— Даже Провидец не может изрекать истину, сидя в одиночестве в камере, промерзший до костей, когда у него не осталось и запаха от последней капли вина и нет никого, кто любит его и кому он может написать!
— Здесь есть я. Я же кто-то. — Тут я смутился. «Никогда не жалуйся, ни в чем не оправдывайся», как говорит моя мать.
Агатон засмеялся. Хик, хик, хик! Что-то среднее между илотом и петухом.
— Сколько тебе лет, Верхогляд? — спросил он.
— Двадцать, — ответил я, отводя глаза и краснея. Я признаю, что к двадцати годам пора уже стать кем-то, но я часто болел в детстве. Я и сейчас до конца не оправился. Поэтому он и позволяет мне сопровождать его. Наши тени на мостовой — его круглая, как картофелина, и моя, больше похожая на спаржу, — напоминали ему о том, что жизнь по сути своей смехотворна. Я ударил кулаком по ладони и уставился на свои колени.
— Двадцать, — сказал он и грустно улыбнулся. — Понятное дело, я намного старше и могу позволить себе подшучивать над тобой. Будем считать, что сейчас зима.
— Неважно, — сказал я.
— Именно так, — сказал он, и мне показалось, что его глаза на миг вспыхнули, потом опять потускнели. — Хотя нет, до определенной степени это важно. Теперь, когда кувшин сух, все в какой-то мере имеет значение.
Он оттолкнул стул, наклонился за костылем, с ворчанием выпрямился и дернулся к дверному проему, словно что-то в моих словах рассердило его. Долгое время он смотрел наружу, прикусив нижнюю губу так, что усы касались бороды. Наконец он повернулся прямо ко мне, трезвый как чистое стекло. Брови у него вздыбились и щеки дрожали, как горы во время землетрясения.
— Разбей кувшин, — сказал он. — Сойти с ума можно и без него!
Я разбил кувшин.
Его глаза расширились.
— Верхогляд! Это была метафора! — Он поспешно захромал к осколкам, словно было еще не поздно вновь сделать кувшин целым. Он опоздал и опечалено посмотрел на меня через плечо.
— Прости, — сказал я.
Агатон медленно покачал головой.
— А, ладно, — сказал он и вытер руки о свои лохмотья. — Ладно. — Он оперся о стол и после глубокого размышления уселся. Наконец он улыбнулся, будто прощая меня, но дело было не в этом. За кувшин он простил меня уже давно, так как знал, что это случится. Он всегда знает. Просто на мгновение это вылетело у него из головы.
2
Агатон
Мне все труднее хитрить и сохранять привычную отстраненность взгляда. Прошлой ночью была еще одна казнь. Я не видел — дверь камеры выходит на другую сторону, — но я слышал рев толпы. Ох уж эти люди. Их крики были нарочиты и точно рассчитаны. По мере того как боль заглушает страх приговоренного, рев толпы становится громче, бесчеловечнее, все больше походит на гудение пчелиного роя и, отражаясь от щербатых обледенелых стен, вновь ввергает его в ужас. Нет нужды видеть, как они маршируют, размеренно и точно поднимая ноги, чтобы понять, что на этом городе оттиснут образ одного человека — образ безумца: Ликурга.

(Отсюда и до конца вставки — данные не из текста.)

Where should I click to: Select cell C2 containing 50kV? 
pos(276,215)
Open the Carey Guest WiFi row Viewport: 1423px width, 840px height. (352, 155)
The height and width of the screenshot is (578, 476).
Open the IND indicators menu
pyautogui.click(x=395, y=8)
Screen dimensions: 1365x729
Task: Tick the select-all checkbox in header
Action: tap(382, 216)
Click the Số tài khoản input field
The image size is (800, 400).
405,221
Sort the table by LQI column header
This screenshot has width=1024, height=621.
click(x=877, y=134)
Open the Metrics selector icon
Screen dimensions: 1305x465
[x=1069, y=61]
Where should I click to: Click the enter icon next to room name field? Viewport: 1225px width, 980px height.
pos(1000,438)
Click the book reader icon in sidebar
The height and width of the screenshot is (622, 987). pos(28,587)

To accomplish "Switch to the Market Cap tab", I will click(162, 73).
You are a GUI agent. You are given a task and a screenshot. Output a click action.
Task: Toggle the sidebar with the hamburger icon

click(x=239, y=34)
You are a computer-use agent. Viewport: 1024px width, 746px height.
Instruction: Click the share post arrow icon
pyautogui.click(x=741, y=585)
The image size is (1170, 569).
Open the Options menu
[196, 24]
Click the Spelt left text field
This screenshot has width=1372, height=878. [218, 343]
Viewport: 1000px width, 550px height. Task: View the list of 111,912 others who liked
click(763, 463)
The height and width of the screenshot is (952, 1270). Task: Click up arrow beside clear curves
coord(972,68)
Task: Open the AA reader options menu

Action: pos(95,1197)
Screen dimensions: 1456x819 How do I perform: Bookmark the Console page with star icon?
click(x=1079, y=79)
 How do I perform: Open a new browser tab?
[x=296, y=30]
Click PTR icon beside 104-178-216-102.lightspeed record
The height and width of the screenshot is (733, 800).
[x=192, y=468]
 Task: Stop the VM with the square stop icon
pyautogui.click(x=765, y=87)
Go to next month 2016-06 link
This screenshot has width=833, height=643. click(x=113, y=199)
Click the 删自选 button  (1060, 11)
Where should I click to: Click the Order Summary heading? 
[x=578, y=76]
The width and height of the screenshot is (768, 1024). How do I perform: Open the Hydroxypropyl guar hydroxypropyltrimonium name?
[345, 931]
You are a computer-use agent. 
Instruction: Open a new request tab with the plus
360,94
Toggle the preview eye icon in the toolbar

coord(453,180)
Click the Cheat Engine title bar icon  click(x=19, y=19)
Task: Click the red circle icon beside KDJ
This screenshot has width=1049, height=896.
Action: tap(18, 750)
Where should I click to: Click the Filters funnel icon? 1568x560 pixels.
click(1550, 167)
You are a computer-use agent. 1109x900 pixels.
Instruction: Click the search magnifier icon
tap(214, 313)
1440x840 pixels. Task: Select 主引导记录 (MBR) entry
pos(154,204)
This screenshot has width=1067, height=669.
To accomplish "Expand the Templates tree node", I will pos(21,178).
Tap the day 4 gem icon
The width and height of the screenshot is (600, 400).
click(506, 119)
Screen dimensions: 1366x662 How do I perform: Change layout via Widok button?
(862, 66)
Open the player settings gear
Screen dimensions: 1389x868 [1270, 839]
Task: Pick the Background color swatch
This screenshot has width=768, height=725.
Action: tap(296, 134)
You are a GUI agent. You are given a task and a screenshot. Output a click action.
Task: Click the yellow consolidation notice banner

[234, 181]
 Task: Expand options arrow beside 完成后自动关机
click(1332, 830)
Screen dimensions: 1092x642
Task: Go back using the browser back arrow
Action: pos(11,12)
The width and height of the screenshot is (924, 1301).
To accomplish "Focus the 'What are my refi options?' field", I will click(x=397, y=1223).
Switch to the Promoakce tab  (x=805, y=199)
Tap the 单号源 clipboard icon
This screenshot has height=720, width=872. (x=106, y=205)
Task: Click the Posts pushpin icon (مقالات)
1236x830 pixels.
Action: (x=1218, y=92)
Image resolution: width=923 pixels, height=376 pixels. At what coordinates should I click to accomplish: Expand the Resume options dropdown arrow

Затем в темноте вдоль реки проходят илоты — полурабы Спарты, — тихо пробираясь по снегу к высоким белым холмам, где они живут испокон веков. Бредут бесшумно, как прокаженные. Должно быть, казнили какого-то спартанца, и его упрямое, непробиваемое достоинство заставило их стыдиться себя. Любой спартанец, пускай он слаб и хил, пускай он неудачник и преступник даже в собственных глазах, все равно заставляет других испытывать стыд. Я утверждаю и могу доказать при помощи двусмысленностей и подмигиваний, что стыд — это вздор. Разве можно стыдиться в присутствии голодного льва или разъяренной змеи, которую оторвали от логических размышлений? И все-таки стыд существует. Мы живем по навязанным нам мифам, как актеры в бесконечной пьесе (если будете меня цитировать, помните, кто это сказал). В те моменты, когда я чествую себя более дряхлым, чем обычно, я смотрю на себя, одурманенного, запутавшегося, предавшего все, что познал (жену, покинувшую меня много лет назад, обоих детей, мой город, мое искусство, философские размышления), смотрю на моего тюремщика, спокойного, самоуверенного, непробиваемого, как скала, и, хотя я знаю, что ума в нем не больше, чем в прищепке для белья, мне делается стыдно. Его лохматые брови обледенели, нос побелел, будто его прищемили, плащ развевается на ветру, как парус, но сердце его бьется ровно. Он выполняет свой спартанский долг.